YOUR INSTRUCTIONS: Which lines run from the start of the data below to the line containing "Sitemap (286, 526)"? Set them down exactly, with none added.

RECORDS FOR THE EXERCISE:
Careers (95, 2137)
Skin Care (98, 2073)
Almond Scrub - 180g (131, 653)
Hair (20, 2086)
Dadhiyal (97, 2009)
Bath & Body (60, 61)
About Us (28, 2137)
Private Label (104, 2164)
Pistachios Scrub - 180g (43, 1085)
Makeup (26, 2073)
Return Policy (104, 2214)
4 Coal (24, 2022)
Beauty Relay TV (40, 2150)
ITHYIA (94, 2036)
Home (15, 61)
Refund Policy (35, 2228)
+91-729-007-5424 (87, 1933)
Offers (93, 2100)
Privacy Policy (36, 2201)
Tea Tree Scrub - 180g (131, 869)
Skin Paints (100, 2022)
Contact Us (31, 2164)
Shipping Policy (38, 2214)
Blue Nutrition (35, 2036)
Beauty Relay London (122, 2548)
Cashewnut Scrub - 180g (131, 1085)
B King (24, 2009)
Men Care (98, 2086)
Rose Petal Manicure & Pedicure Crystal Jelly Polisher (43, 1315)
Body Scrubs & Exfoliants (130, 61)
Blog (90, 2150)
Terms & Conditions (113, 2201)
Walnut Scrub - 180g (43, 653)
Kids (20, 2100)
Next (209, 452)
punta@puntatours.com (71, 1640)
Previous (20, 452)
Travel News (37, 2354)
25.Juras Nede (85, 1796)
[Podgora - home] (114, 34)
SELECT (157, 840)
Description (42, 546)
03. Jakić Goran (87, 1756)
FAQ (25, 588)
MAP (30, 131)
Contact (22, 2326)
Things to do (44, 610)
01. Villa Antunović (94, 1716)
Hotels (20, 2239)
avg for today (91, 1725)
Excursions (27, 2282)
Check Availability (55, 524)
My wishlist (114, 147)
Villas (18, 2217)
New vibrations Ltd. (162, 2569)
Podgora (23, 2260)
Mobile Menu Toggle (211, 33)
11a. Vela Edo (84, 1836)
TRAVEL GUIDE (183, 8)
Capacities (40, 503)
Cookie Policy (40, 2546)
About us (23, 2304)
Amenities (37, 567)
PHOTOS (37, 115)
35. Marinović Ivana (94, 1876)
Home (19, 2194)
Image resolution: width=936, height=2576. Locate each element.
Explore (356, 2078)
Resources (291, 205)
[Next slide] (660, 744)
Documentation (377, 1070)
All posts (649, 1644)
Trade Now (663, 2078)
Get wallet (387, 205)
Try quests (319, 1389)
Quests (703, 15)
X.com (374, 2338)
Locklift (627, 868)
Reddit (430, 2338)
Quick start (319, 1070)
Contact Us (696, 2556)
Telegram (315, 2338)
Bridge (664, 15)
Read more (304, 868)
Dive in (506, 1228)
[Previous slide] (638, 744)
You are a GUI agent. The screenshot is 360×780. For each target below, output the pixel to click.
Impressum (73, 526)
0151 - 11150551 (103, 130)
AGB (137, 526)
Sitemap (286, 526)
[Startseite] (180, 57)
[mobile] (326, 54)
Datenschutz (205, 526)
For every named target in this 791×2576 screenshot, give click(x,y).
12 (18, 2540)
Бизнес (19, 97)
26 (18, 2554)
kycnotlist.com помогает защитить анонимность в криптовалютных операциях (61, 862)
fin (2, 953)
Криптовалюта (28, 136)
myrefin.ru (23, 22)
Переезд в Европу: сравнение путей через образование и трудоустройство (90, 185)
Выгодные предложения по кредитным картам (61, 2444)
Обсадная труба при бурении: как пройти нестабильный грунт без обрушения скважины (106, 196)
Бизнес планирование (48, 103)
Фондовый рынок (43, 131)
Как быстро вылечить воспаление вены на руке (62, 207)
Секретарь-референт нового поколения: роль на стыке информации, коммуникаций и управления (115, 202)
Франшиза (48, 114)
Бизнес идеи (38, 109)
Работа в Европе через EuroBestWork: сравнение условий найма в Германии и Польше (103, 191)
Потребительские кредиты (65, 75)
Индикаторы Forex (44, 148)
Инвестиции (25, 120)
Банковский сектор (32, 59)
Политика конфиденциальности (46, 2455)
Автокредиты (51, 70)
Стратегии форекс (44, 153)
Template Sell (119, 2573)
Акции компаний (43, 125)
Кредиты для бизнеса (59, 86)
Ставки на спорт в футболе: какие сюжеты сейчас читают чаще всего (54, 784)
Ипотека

COMPLETED EXERCISE:
Careers (95, 2137)
Skin Care (98, 2073)
Almond Scrub - 180g (131, 653)
Hair (20, 2086)
Dadhiyal (97, 2009)
Bath & Body (60, 61)
About Us (28, 2137)
Private Label (104, 2164)
Pistachios Scrub - 180g (43, 1085)
Makeup (26, 2073)
Return Policy (104, 2214)
4 Coal (24, 2022)
Beauty Relay TV (40, 2150)
ITHYIA (94, 2036)
Home (15, 61)
Refund Policy (35, 2228)
+91-729-007-5424 (87, 1933)
Offers (93, 2100)
Privacy Policy (36, 2201)
Tea Tree Scrub - 180g (131, 869)
Skin Paints (100, 2022)
Contact Us (31, 2164)
Shipping Policy (38, 2214)
Blue Nutrition (35, 2036)
Beauty Relay London (122, 2548)
Cashewnut Scrub - 180g (131, 1085)
B King (24, 2009)
Men Care (98, 2086)
Rose Petal Manicure & Pedicure Crystal Jelly Polisher (43, 1315)
Body Scrubs & Exfoliants (130, 61)
Blog (90, 2150)
Terms & Conditions (113, 2201)
Walnut Scrub - 180g (43, 653)
Kids (20, 2100)
Next (209, 452)
punta@puntatours.com (71, 1640)
Previous (20, 452)
Travel News (37, 2354)
25.Juras Nede (85, 1796)
[Podgora - home] (114, 34)
SELECT (157, 840)
Description (42, 546)
03. Jakić Goran (87, 1756)
FAQ (25, 588)
MAP (30, 131)
Contact (22, 2326)
Things to do (44, 610)
01. Villa Antunović (94, 1716)
Hotels (20, 2239)
avg for today (91, 1725)
Excursions (27, 2282)
Check Availability (55, 524)
My wishlist (114, 147)
Villas (18, 2217)
New vibrations Ltd. (162, 2569)
Podgora (23, 2260)
Mobile Menu Toggle (211, 33)
11a. Vela Edo (84, 1836)
TRAVEL GUIDE (183, 8)
Capacities (40, 503)
Cookie Policy (40, 2546)
About us (23, 2304)
Amenities (37, 567)
PHOTOS (37, 115)
35. Marinović Ivana (94, 1876)
Home (19, 2194)
Image resolution: width=936, height=2576. Locate each element.
Explore (356, 2078)
Resources (291, 205)
[Next slide] (660, 744)
Documentation (377, 1070)
All posts (649, 1644)
Trade Now (663, 2078)
Get wallet (387, 205)
Try quests (319, 1389)
Quests (703, 15)
X.com (374, 2338)
Locklift (627, 868)
Reddit (430, 2338)
Quick start (319, 1070)
Contact Us (696, 2556)
Telegram (315, 2338)
Bridge (664, 15)
Read more (304, 868)
Dive in (506, 1228)
[Previous slide] (638, 744)
You are a GUI agent. The screenshot is 360×780. For each target below, output the pixel to click.
Impressum (73, 526)
0151 - 11150551 (103, 130)
AGB (137, 526)
Sitemap (286, 526)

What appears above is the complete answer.